Lack of neurology coverage is not unique to the US; it is a problem worldwide [100]. Several countries in Europe have developed efficient telestroke networks [59, 64, 69, 101, 102, 103], with the TEMPiS network in Germany showing remarkable results [64, 104, 105]. The Telestroke Committee of the European Stroke Organization has recently published recommendations regarding telestroke networks in Europe concerning infrastructure, teleconsultation service, transfer options, standard operating procedures, professional training, and quality monitoring and improvement. They have also made recommendations about the technical and ethical aspects of telemedicine [106], which are similar to ones in the US.
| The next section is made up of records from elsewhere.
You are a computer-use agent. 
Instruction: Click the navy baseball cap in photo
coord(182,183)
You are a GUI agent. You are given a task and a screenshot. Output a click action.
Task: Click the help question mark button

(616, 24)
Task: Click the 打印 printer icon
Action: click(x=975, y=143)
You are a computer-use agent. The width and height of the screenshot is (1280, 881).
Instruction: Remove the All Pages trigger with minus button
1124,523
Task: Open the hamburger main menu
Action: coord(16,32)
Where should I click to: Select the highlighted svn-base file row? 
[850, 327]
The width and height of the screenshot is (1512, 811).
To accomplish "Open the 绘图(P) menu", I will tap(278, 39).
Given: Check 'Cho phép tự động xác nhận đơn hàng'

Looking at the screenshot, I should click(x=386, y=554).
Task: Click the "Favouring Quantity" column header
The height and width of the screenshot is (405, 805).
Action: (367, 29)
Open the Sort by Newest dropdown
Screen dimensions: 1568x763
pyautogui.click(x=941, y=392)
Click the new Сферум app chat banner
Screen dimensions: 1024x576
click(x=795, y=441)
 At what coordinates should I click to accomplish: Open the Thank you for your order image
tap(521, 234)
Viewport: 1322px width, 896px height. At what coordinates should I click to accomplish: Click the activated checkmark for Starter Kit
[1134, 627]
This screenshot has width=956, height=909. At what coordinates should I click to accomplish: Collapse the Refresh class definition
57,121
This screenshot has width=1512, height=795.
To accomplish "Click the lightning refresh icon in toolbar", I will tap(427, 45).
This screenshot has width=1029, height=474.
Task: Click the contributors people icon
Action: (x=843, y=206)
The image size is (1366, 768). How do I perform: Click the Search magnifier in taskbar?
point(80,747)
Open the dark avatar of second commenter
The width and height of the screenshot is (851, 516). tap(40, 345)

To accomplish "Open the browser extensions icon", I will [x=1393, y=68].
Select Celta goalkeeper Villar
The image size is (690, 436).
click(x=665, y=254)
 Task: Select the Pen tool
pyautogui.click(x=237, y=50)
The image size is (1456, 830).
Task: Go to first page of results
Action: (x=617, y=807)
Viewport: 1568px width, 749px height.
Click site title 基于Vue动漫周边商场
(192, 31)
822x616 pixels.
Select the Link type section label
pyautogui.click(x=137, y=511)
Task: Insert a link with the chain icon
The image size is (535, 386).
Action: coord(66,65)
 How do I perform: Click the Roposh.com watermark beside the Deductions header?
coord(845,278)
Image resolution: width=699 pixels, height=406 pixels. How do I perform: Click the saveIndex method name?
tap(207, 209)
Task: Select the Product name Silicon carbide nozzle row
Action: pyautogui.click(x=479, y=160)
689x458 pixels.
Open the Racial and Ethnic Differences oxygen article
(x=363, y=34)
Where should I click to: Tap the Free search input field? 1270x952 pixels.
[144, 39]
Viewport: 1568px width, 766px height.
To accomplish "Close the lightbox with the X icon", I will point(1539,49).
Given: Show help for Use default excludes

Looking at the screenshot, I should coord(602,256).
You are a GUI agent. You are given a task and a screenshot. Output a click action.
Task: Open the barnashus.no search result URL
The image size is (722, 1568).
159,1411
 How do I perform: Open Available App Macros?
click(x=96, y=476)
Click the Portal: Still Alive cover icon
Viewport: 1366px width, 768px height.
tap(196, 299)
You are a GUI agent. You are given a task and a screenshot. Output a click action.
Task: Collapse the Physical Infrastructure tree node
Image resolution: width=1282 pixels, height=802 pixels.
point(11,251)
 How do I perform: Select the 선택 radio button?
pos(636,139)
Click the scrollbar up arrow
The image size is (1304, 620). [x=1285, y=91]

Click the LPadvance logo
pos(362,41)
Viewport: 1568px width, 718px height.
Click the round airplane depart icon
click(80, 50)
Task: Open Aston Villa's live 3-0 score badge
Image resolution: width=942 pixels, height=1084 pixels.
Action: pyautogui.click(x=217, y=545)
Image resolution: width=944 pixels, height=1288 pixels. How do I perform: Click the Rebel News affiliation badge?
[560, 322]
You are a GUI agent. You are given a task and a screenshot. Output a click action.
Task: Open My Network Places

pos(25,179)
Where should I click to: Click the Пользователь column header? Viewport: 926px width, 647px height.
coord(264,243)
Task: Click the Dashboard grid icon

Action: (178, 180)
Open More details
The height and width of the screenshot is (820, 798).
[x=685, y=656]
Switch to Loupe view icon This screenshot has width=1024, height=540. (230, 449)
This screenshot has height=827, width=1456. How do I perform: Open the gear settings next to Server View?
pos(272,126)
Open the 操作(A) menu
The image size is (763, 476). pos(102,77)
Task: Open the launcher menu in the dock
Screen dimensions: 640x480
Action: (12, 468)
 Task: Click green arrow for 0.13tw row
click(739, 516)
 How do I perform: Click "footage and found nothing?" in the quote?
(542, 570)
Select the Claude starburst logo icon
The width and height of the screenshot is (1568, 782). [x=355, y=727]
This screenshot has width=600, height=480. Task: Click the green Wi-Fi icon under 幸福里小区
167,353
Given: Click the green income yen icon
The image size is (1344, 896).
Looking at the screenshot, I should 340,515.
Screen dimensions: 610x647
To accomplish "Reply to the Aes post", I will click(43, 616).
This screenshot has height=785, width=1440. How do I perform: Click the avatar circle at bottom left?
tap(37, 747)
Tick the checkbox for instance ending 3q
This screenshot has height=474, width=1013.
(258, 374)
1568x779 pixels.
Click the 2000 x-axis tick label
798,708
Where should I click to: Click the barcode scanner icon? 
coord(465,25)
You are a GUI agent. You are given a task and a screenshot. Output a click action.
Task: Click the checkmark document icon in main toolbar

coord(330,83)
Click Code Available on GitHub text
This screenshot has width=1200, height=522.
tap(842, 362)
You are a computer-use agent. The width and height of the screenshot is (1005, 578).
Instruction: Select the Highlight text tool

Asia is quite heterogeneous in terms of variability in language, governments, culture, historical links, socioeconomic development, and organization of health services. In China, the National Telestroke Center, established in 2014, was designed to provide neurological coverage to 300 rural hospitals throughout the country through the telestroke network [107]. This was also the first platform where Google Glasses were used for real-time telestroke consults. The system is still evolving and data from China is still limited. In India, telestroke systems are still uncommon, but they show prospects for expansion, aiming to provide care to rural communities that are limited in their resources [108, 109]. Japan, Singapore, and South Korea have rather advanced nationwide medical systems, but telemedicine experience in these countries is still limited [110, 111, 112]. Teleneurology and telestroke have great potential to extend neurology expertise to underserved populations in the world; however, further investment in creating infrastructure and technology is needed before their impact on healthcare is realized.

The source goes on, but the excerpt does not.